I Shed It Like a Skin

On the shore the tree leaves whisper

Heavy.

They will fall at the loving

touch of cold.

Cold is compassionate

stilling the river to keep

families of silt together.

I’ll probably fossilize under

the pressure of glamor,

among layers of lipstick,

bleach in the sun on the shore.

My days on the glowing shore

are limited edition.

I collect them.

The autumnal lake

licks the shore like a kitten

behind the mountain,

cold waiting to love us,

our lives.

The leaves chitter nervously.

I feel age, volume

pulling me down.

Youth no longer fits me,

I shed it like a skin.

I bleach,

sanitized.

The pressure of cosmopolitan glitz

is entirely too much for my brain.

Cautiously, the cold spills over

mountain peaks,

desiccates me.

The lake freezes,

kitten asleep in a box.

rough draft

Poetics and Motherhood

For me, being a mother makes me a better poet – and being a poet makes me a better mother. I am fortunate to be writing with the support of my husband, but were I to be a single mother I think the effect would be the same. Motherhood greatly enriches my life and adds depth to it. Anytime you’re deep in your soul it will show up in your writing.

Writing fashions me into a better mother because I notice things.
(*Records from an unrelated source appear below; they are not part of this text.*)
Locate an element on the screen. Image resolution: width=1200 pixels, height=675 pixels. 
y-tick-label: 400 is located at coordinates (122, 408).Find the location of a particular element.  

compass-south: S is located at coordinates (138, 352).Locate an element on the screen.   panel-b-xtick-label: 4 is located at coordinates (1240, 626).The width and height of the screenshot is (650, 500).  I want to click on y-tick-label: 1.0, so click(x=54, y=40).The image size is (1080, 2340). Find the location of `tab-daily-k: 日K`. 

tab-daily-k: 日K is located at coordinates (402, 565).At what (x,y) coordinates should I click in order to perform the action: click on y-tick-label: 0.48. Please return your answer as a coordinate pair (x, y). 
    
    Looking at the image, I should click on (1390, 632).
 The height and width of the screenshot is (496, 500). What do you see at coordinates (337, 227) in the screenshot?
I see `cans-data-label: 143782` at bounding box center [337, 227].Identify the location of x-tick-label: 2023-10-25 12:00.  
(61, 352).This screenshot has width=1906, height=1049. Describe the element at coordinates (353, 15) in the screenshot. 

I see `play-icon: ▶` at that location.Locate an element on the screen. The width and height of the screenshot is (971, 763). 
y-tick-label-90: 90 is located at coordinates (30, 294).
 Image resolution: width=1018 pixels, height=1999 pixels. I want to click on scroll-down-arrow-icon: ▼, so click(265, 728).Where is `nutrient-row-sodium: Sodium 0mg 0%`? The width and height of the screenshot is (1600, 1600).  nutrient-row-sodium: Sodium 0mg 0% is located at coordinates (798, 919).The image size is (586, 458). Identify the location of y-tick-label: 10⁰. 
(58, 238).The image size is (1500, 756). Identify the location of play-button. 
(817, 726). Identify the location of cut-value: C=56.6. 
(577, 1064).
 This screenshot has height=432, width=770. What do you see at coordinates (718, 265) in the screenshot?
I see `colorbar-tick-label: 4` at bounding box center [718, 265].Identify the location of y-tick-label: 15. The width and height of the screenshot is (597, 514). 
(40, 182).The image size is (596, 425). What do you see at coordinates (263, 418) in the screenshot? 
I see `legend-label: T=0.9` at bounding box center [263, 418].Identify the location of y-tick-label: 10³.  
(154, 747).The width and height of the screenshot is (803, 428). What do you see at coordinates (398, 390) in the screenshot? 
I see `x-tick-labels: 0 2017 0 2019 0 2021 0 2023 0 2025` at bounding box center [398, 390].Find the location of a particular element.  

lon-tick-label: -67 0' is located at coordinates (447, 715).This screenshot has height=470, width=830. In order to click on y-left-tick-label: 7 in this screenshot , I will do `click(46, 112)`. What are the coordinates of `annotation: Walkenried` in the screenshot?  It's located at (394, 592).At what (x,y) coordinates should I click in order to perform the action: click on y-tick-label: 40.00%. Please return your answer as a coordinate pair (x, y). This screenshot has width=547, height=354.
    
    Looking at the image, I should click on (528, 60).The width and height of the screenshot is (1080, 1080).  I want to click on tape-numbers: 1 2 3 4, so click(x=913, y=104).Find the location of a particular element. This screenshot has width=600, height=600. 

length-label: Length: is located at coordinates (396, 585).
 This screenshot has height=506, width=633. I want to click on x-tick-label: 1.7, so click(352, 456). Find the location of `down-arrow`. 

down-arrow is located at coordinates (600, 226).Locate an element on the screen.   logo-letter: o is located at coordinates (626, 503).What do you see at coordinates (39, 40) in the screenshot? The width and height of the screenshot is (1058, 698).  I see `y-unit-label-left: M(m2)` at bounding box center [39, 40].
I stay in touch with the shifting loveliness of the world, and try to keep my daughter attuned to it also.

The creative outlet I get through writing poetry keeps me focused on Angelica when I am with her. I am refreshed from my time creating, and when Angelica and I play or do lessons I can really throw myself into it. I am not drawing from a dry well.

Undrunk Museum

Green glass glitters

in the museum of the undrunk.

I stumble through the doors at noon,

unfamiliar with the concept,

gibbering in an outer language

shaped as a sieve.

My inner contents spill from my throat,

the dam where the winter ice has broken.

Like an explosion,

I unfurl

exhibit to exhibit.

The glasses are remnants

of another woman’s more

acceptable thirst,

chalices and bowls her penchant

for racking up posterity.

In my pocket I have

a wet match,

a blank schedule,

a barrenness described

by my late parrot

as an “unbearable brightness

of breeding.”

Too fertile to breed,

exiled from my ambitious hips,

my spaces sing like a heavy anthem.

Museums like this, their vessels

gauche and green

are not for women like me,

a person of filling,

then emaciating,

then filling the goblet again.

With a sigh,

the glass on the edge

slides forward,

shatters.

Coming Down on Me

Mechanical clouds,

the pendulum to the pit

sink lower and lower.

Since I was born,

the threat of water has

been as a canopy above me.

My diving gear is holey.

Nothing breaks down

With a promise of pain.

My lungs will fill as sponges,

And then there will be

the catharsis of pressure,

the implosion as the

weight of water lays on me

like caramel on whipped cream.

Like Caramel

Mechanical clouds,

the pendulum to the pit,

sink lower and lower.

Since I was born,

the threat of water has

been as a canopy above me.

My diving gear is holey.

Everything breaks down

with a promise of pain.

My lungs will fill as sponges,

and then there will be

the catharsis of pressure,

the implosion as the

weight of water lays on me

like caramel on whipped cream.

Forgive me if I’ve already posted this. I don’t mean to spam you. I lost my place in my document and I’m not sure exactly where I left off.